Tasks to perform:
a. In the Third Star film text, where are James and his friends hiking to?
b. Could you retype the Third Star film text between "Third Star is" and "20 May 2011.", inclusive?

- UK poster
- Directed by: Hattie Dalton
- Written by: Vaughan Sivell
- Produced by: Kelly Broad, Vaughan Sivell
- Starring: Benedict Cumberbatch JJ Feild Tom Burke Adam Robertson Hugh Bonneville
- Cinematography: Carlos Catalán
- Edited by: Peter Christelis
- Music by: Stephen Hilton
- Release date: June 2010 (Edinburgh Film Festival);
- Running time: 92 minutes
- Country: United Kingdom
- Language: English

= Third Star =

Third Star is a 2010 British drama film directed by Hattie Dalton and starring Benedict Cumberbatch, JJ Feild, Tom Burke, Adam Robertson, and Hugh Bonneville. It premiered at the Edinburgh Film Festival in June 2010, where it was shown as the closing film, and was released in the United Kingdom on 20 May 2011.

==Plot==
After celebrating his 29th and - as everyone including himself knows - last birthday, James, a young man terminally ill with cancer, sets out on a last hiking trip with his three best friends, Davy, Bill and Miles. Their destination is James's favourite beach at Barafundle Bay, on the Pembrokeshire coast.

Information:

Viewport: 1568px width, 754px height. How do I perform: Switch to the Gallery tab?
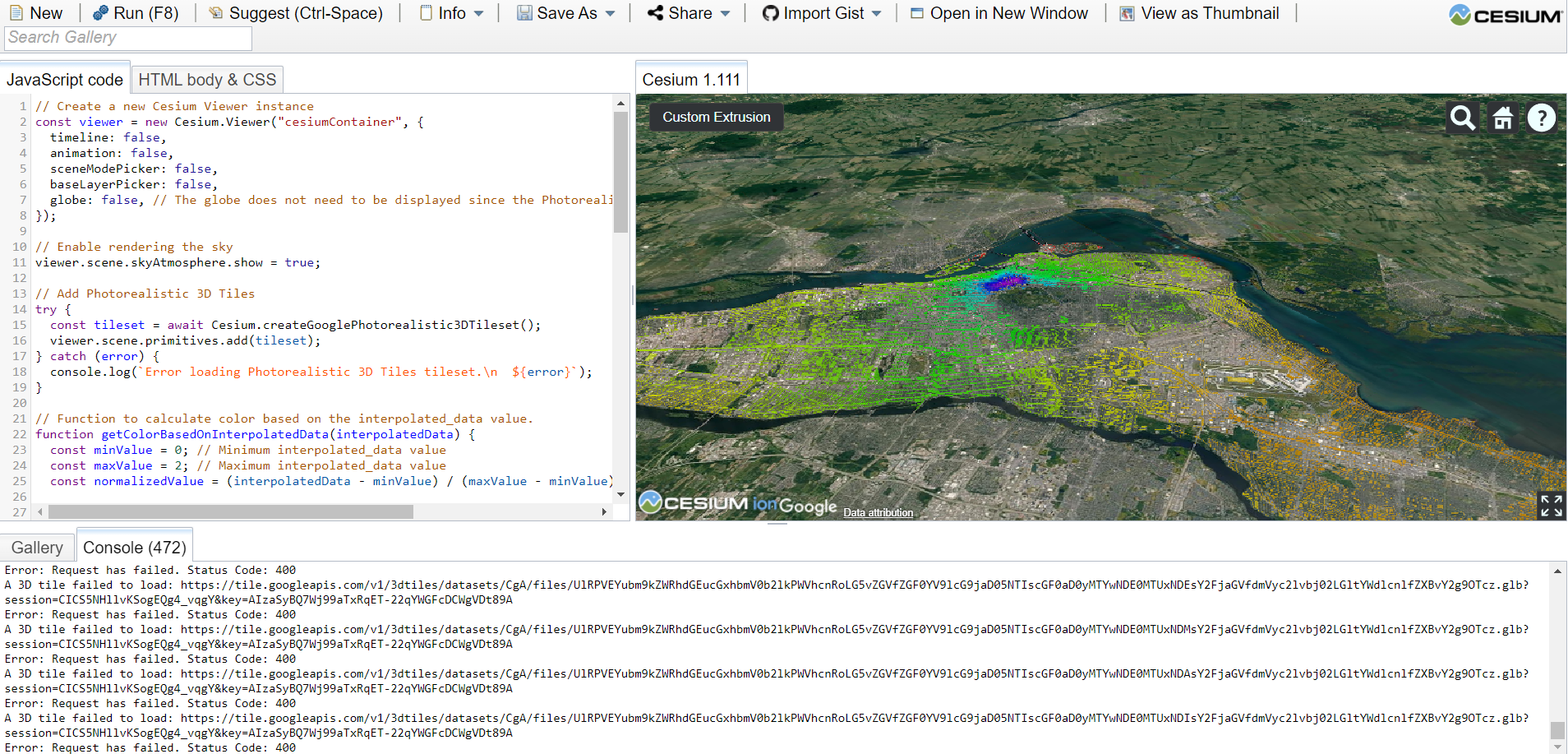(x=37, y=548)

---

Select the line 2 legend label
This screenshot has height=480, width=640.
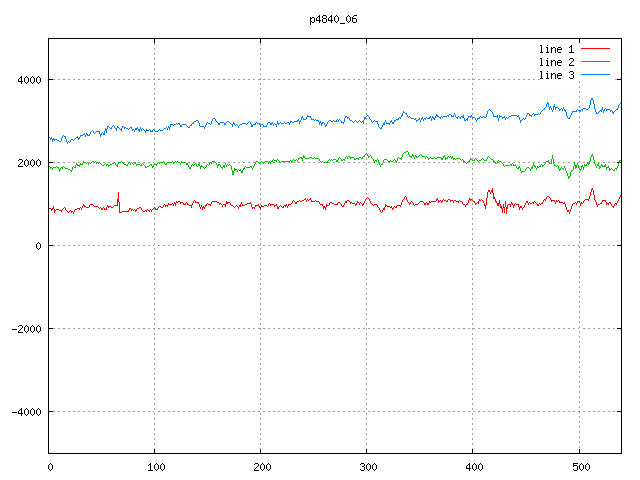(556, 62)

Activity answers:
a. James's favourite beach at Barafundle Bay, on the Pembrokeshire coast.

b.
Third Star is a 2010 British drama film directed by Hattie Dalton and starring Benedict Cumberbatch, JJ Feild, Tom Burke, Adam Robertson, and Hugh Bonneville. It premiered at the Edinburgh Film Festival in June 2010, where it was shown as the closing film, and was released in the United Kingdom on 20 May 2011.